**Provided records:**
*****

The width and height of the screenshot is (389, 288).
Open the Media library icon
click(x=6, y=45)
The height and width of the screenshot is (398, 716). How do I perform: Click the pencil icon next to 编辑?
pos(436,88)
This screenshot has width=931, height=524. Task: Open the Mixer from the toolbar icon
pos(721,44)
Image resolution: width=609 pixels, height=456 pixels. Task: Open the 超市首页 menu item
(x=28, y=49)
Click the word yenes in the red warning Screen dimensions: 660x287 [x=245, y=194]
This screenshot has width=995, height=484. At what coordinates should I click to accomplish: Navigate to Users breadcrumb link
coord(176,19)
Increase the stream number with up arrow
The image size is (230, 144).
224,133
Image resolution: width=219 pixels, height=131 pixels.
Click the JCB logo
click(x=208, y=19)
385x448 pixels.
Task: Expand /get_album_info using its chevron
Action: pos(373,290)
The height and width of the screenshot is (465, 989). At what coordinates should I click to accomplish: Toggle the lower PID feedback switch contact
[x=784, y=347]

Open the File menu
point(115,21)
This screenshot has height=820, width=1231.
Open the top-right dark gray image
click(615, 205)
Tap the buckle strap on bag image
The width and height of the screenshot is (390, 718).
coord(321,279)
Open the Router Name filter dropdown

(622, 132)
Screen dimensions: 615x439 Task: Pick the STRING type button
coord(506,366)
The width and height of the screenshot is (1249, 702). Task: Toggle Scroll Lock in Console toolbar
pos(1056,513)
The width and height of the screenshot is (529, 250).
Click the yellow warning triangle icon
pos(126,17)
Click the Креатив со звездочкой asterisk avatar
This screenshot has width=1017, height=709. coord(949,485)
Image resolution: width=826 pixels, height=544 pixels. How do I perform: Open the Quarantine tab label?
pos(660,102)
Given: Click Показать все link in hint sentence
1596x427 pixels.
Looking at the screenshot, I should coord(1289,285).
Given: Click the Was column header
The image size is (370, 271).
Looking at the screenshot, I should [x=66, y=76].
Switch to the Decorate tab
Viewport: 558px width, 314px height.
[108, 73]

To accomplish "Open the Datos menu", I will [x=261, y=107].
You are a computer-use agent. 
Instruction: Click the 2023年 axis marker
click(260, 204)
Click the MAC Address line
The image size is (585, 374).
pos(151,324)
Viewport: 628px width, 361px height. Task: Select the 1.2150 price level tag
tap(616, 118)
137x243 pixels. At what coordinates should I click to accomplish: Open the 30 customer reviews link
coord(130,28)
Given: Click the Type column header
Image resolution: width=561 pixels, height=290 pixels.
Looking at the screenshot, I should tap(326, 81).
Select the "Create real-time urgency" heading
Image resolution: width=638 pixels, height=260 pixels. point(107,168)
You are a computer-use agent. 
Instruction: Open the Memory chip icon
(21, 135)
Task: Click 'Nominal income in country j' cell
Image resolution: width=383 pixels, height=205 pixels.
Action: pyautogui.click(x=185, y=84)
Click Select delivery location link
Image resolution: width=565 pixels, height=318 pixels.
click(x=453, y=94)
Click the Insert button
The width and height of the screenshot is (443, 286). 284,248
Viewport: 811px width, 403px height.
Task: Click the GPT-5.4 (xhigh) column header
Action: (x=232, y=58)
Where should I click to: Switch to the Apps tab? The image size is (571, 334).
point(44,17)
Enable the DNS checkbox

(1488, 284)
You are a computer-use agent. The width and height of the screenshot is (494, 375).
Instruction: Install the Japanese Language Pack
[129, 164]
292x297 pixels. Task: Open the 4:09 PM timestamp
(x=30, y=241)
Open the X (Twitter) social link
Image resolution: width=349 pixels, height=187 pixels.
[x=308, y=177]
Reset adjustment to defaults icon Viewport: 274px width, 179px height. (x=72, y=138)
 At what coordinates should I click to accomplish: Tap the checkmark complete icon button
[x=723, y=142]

*****

**What you have to do:** What is the number of lines in the data above that contain the word "Given"? Report the figure only.

**Solution to the exercise:** 3